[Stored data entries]
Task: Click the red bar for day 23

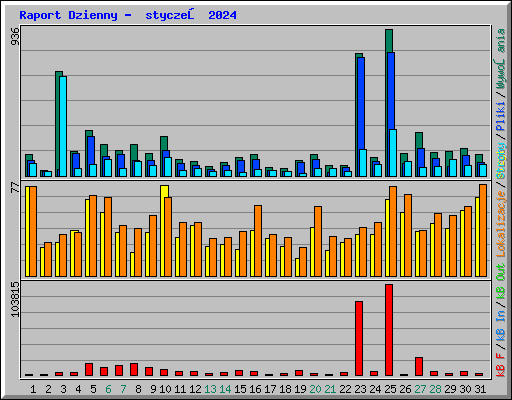Action: (359, 338)
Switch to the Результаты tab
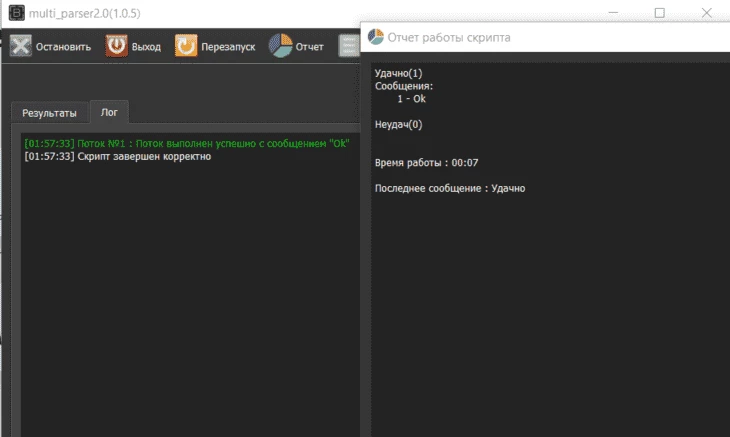 click(49, 113)
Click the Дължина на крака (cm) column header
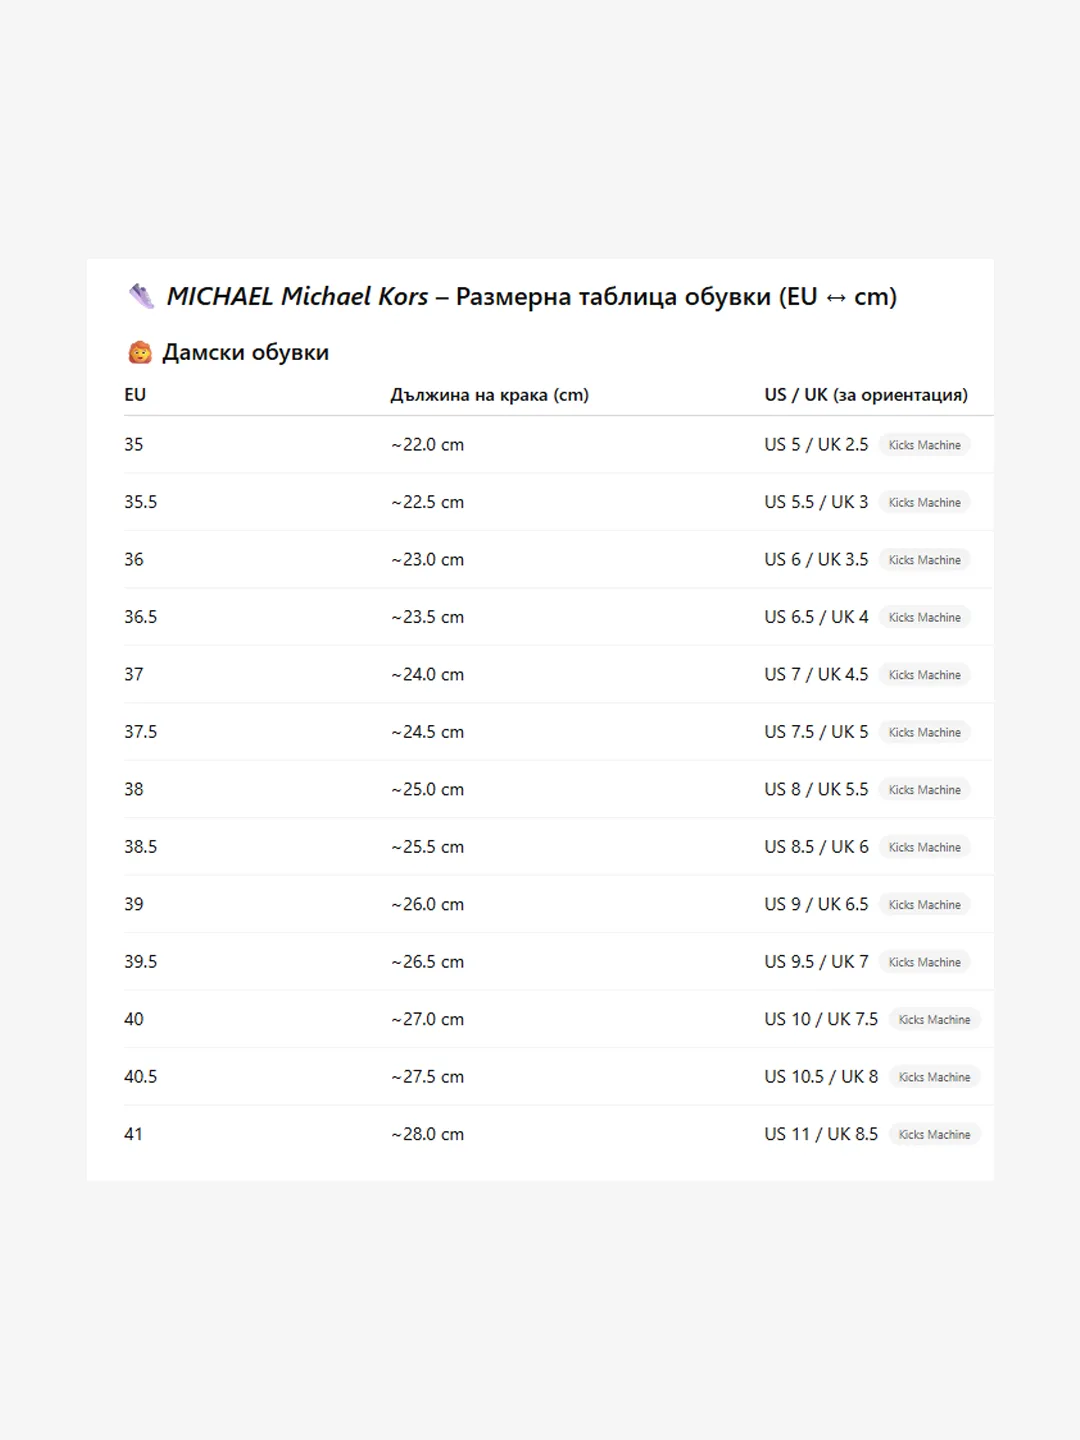The height and width of the screenshot is (1440, 1080). pos(489,395)
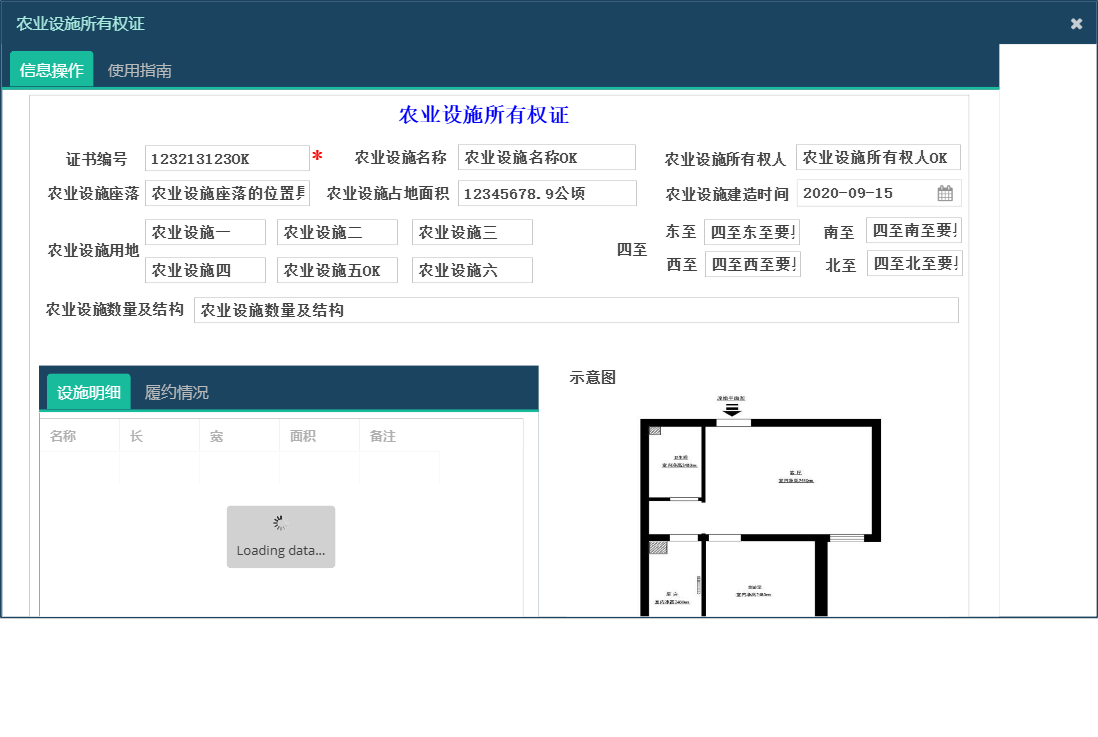This screenshot has width=1098, height=737.
Task: Click the 证书编号 input field
Action: pyautogui.click(x=226, y=157)
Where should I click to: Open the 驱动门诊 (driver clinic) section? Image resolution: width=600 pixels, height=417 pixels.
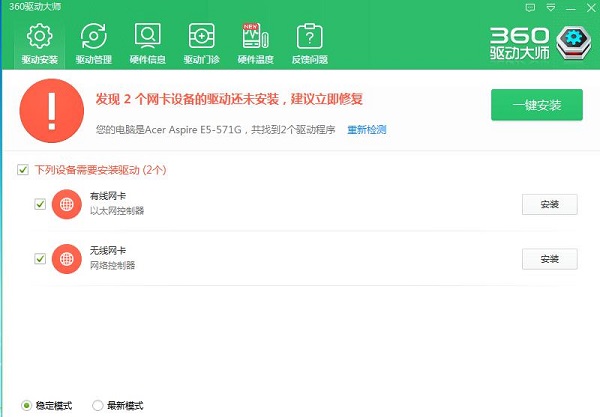201,44
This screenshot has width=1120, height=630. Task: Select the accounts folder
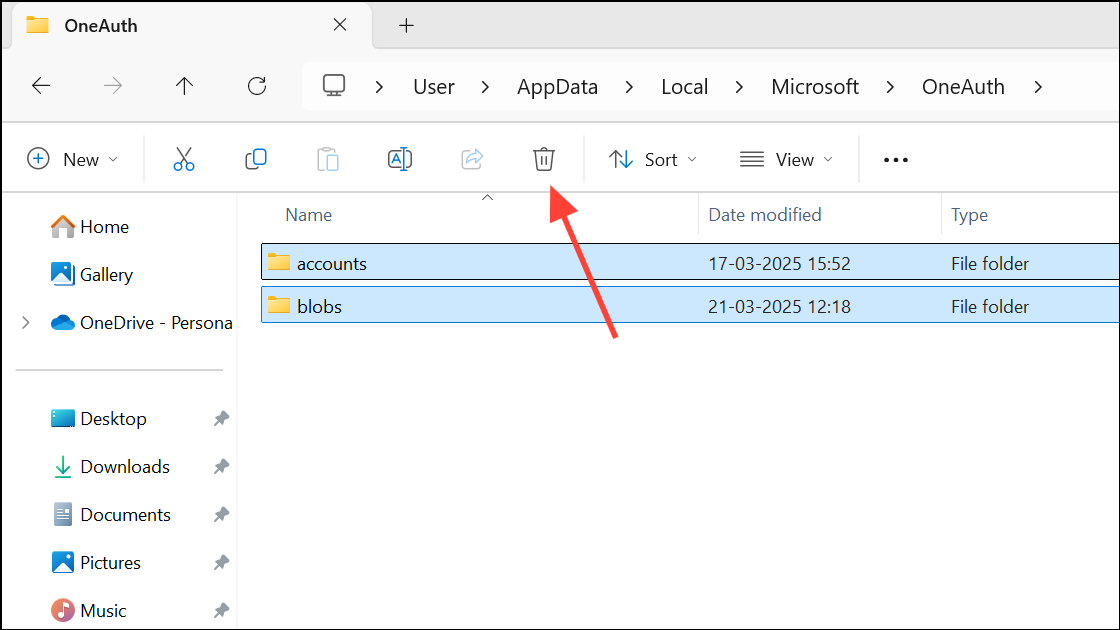331,264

WHAT THE TASK REQUIRES: When you copy the records above, keep every word exact and leave out the pictures they contain.

SOLUTION TO THE EXERCISE:
Task: Click the red bar for day 23

Action: (359, 338)
Switch to the Результаты tab
 click(49, 113)
Click the Дължина на крака (cm) column header
The height and width of the screenshot is (1440, 1080). pos(489,395)
This screenshot has width=1098, height=737.
Task: Click the 证书编号 input field
Action: pyautogui.click(x=226, y=157)
Where should I click to: Open the 驱动门诊 (driver clinic) section? Image resolution: width=600 pixels, height=417 pixels.
201,44
This screenshot has width=1120, height=630. Task: Select the accounts folder
331,264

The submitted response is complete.